- **TASK ITEM**: Where does the string "Selbstversorgerhaus" occur in the records? Copy each line that holds it.

- **DATASET ENTRIES**:

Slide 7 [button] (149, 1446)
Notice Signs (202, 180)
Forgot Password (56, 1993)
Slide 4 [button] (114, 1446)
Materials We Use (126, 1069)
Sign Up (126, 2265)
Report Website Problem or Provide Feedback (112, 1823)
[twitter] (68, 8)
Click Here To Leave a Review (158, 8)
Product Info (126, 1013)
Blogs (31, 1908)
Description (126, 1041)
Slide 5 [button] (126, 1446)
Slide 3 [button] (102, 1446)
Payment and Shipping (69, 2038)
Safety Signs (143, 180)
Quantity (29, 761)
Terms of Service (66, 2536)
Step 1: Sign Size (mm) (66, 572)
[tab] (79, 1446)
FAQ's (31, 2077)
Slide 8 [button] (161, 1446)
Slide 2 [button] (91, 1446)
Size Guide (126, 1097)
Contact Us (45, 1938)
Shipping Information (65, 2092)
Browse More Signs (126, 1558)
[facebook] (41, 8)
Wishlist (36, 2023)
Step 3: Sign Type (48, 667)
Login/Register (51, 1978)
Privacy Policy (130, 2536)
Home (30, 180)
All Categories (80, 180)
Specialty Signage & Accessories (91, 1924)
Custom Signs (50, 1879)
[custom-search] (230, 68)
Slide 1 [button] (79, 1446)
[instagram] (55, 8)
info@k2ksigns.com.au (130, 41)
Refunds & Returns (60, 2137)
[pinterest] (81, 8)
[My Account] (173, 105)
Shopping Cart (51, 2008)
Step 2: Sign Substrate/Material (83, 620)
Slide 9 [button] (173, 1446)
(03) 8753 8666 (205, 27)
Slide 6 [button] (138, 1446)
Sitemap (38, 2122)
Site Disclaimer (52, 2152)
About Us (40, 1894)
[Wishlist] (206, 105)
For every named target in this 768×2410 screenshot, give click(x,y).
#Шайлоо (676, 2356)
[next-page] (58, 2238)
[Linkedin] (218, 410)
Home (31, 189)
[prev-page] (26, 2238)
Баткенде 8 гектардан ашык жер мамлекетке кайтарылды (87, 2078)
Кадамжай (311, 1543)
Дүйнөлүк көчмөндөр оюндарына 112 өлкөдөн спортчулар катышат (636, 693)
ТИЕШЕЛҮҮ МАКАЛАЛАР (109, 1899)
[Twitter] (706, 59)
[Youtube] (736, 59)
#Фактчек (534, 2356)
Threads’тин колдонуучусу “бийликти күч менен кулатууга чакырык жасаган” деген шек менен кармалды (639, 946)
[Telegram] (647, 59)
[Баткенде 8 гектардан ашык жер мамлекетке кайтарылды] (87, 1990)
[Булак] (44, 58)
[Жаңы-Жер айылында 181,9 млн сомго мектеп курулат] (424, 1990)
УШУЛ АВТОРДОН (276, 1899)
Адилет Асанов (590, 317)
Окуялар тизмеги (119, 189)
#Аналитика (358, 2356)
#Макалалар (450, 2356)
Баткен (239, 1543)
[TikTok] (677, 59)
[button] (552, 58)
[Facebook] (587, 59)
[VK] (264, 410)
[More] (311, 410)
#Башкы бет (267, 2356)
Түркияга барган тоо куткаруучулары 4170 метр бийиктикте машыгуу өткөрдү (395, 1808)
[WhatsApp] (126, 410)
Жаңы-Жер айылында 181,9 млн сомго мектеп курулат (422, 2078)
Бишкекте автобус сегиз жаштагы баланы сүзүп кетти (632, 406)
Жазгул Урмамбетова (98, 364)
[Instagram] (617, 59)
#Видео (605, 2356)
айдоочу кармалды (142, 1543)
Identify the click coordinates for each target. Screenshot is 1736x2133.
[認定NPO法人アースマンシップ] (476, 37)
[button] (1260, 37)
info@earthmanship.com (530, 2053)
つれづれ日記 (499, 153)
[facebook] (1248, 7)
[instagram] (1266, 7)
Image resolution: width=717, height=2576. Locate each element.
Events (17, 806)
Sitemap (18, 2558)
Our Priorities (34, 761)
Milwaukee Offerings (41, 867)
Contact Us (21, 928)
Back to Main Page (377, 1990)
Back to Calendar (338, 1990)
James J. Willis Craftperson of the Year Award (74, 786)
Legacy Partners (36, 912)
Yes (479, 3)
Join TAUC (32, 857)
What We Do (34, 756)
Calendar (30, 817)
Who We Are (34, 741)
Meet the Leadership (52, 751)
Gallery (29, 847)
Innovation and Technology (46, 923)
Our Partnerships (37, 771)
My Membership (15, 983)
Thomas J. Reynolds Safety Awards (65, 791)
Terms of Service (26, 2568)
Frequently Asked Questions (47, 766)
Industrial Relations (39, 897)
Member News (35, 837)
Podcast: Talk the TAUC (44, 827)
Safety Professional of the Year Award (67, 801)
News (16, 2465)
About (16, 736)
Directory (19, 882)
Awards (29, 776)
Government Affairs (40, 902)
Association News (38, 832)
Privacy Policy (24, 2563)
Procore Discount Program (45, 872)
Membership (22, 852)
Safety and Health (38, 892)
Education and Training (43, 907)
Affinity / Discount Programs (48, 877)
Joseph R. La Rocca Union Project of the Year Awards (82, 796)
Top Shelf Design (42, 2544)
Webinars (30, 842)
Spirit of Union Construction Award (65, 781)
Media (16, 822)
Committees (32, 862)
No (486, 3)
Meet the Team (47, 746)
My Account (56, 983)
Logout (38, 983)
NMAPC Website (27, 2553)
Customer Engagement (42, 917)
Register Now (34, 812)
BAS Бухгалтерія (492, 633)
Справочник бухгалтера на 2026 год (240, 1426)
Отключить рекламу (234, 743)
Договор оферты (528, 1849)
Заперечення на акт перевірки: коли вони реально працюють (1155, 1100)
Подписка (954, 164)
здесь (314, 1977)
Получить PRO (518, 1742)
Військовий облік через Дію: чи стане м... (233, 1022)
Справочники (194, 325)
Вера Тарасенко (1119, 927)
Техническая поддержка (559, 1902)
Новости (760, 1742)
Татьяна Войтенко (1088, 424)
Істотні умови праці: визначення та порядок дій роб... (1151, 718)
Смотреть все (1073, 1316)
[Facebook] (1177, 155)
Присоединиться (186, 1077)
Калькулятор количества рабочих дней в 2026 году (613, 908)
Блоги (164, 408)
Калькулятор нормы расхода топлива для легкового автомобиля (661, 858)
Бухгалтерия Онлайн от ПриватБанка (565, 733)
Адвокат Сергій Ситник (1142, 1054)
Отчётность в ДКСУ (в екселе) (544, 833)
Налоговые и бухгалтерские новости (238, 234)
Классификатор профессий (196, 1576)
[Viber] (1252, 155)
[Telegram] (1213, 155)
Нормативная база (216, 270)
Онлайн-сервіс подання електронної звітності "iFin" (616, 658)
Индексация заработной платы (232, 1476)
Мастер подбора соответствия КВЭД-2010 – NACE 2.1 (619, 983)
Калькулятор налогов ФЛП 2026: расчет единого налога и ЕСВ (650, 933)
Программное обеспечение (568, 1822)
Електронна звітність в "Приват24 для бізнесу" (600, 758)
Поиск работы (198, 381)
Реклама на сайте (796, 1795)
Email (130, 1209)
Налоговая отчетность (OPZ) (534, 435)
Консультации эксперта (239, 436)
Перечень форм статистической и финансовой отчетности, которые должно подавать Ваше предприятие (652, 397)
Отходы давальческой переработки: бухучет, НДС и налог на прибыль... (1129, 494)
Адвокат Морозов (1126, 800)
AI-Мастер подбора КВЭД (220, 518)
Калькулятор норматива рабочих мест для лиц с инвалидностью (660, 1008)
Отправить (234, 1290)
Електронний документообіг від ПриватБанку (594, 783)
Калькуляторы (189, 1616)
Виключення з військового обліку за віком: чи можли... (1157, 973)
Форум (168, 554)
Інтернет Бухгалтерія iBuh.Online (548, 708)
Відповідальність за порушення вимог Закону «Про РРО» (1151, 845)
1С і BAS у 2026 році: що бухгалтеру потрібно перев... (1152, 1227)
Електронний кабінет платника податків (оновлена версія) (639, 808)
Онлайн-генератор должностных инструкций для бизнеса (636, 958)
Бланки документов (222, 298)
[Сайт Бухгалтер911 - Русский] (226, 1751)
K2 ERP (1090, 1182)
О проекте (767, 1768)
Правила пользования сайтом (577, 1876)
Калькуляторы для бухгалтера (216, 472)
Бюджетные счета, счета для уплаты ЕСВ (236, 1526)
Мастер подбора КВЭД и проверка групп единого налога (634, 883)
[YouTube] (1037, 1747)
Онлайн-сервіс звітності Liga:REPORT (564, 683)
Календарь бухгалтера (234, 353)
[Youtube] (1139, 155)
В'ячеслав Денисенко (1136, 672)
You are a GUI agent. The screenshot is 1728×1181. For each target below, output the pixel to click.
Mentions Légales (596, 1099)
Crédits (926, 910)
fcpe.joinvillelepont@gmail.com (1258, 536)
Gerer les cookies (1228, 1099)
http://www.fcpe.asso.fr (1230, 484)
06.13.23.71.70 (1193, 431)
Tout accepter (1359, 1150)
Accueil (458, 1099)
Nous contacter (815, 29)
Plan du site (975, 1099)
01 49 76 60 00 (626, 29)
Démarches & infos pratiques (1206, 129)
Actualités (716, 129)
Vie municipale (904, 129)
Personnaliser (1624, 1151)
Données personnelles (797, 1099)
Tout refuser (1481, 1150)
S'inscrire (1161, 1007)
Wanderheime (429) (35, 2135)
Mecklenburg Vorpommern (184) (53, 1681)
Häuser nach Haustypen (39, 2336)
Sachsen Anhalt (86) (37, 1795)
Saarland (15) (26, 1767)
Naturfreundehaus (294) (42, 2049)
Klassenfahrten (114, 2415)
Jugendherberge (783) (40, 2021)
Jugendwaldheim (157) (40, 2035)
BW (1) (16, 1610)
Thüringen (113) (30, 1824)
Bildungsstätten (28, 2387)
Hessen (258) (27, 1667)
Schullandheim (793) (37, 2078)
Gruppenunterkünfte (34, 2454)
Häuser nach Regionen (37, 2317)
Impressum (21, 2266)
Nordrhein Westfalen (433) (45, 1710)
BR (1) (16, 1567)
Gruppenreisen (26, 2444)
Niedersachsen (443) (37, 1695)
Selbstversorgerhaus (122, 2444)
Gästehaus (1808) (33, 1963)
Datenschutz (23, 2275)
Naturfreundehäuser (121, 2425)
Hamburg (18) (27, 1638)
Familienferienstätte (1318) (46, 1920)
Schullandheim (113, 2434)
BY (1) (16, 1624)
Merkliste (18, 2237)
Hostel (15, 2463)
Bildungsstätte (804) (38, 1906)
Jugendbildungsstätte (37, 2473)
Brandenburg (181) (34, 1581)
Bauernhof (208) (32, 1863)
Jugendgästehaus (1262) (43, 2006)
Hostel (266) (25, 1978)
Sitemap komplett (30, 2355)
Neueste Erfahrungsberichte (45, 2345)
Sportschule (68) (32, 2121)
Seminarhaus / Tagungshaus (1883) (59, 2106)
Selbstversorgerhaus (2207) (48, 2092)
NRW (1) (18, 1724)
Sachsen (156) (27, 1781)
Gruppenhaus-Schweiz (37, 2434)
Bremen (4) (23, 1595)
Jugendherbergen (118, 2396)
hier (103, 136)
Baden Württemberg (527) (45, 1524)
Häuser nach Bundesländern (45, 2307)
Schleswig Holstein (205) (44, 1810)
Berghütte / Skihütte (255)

- **RESPONSE BELOW**:
Selbstversorgerhaus (122, 2444)
Selbstversorgerhaus (2207) (48, 2092)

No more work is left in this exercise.